Hetgeen onder 1 meer of anders is ten laste gelegd, is niet bewezen. De verdachte moet hiervan worden vrijgesproken.
Het hof grondt zijn overtuiging dat de verdachte het bewezen verklaarde heeft begaan op de feiten en omstandigheden die in de bewijsmiddelen zijn vervat.

Strafbaarheid van het bewezen verklaarde

Er is geen omstandigheid aannemelijk geworden die de strafbaarheid van het onder 1 bewezen verklaarde uitsluit, zodat dit strafbaar is.
Het onder 1 bewezen verklaarde levert op:
diefstal door twee of meer verenigde personen.

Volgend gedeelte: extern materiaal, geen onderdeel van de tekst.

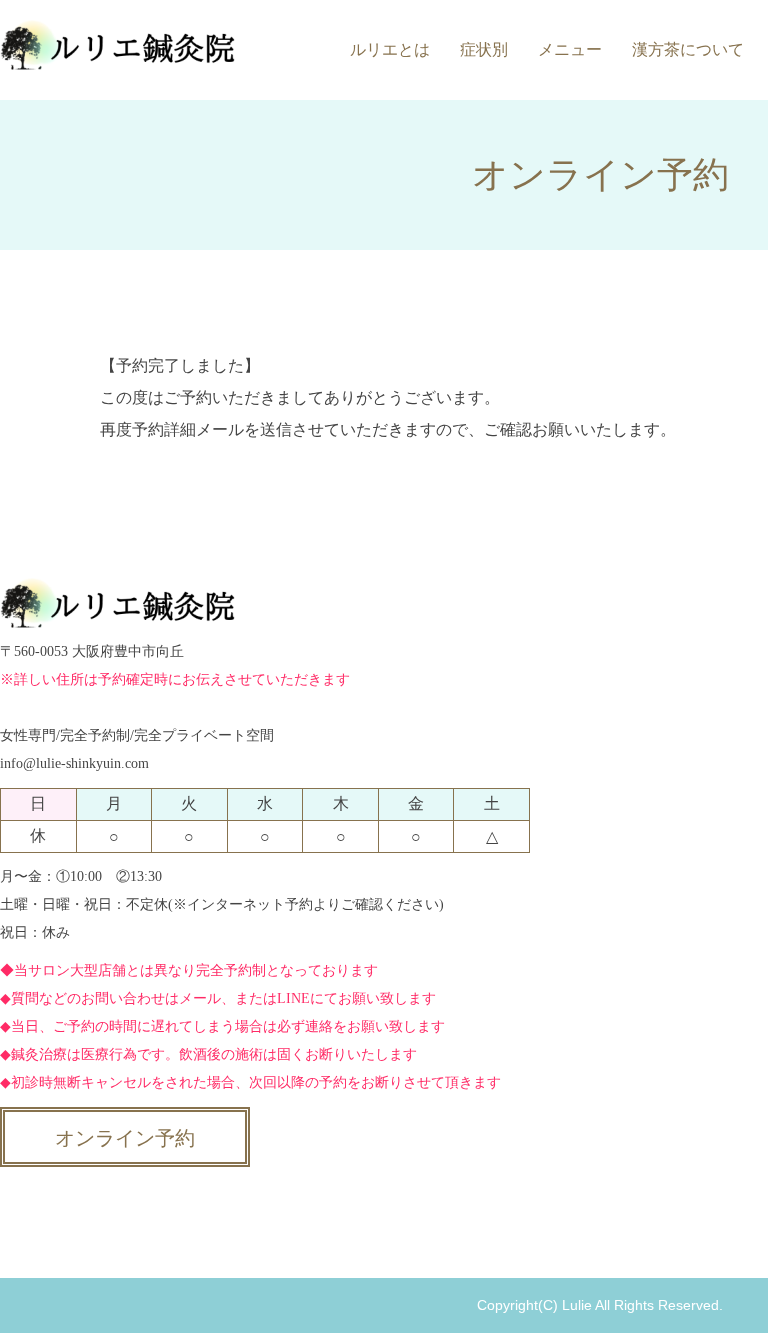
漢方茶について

Strafbaarheid van de verdachte

Er is geen omstandigheid aannemelijk geworden die de strafbaarheid van de verdachte ten aanzien van het onder 1 bewezen verklaarde uitsluit, zodat de verdachte strafbaar is.

Oplegging van straf

De politierechter in de rechtbank Amsterdam heeft de verdachte voor het in eerste aanleg onder 1 en 3 bewezen verklaarde veroordeeld tot een gevangenisstraf voor de duur van 7 maanden met aftrek van de tijd die de verdachte in voorarrest heeft doorgebracht.
Tegen voormeld vonnis is door de verdachte hoger beroep ingesteld.
De advocaat-generaal heeft gevorderd dat de verdachte zal worden veroordeeld tot dezelfde straf als door de rechter in eerste aanleg opgelegd.
Het hof heeft in hoger beroep de op te leggen straf bepaald op grond van de ernst van de feiten en de omstandigheden waaronder deze zijn begaan en gelet op de persoon van de verdachte.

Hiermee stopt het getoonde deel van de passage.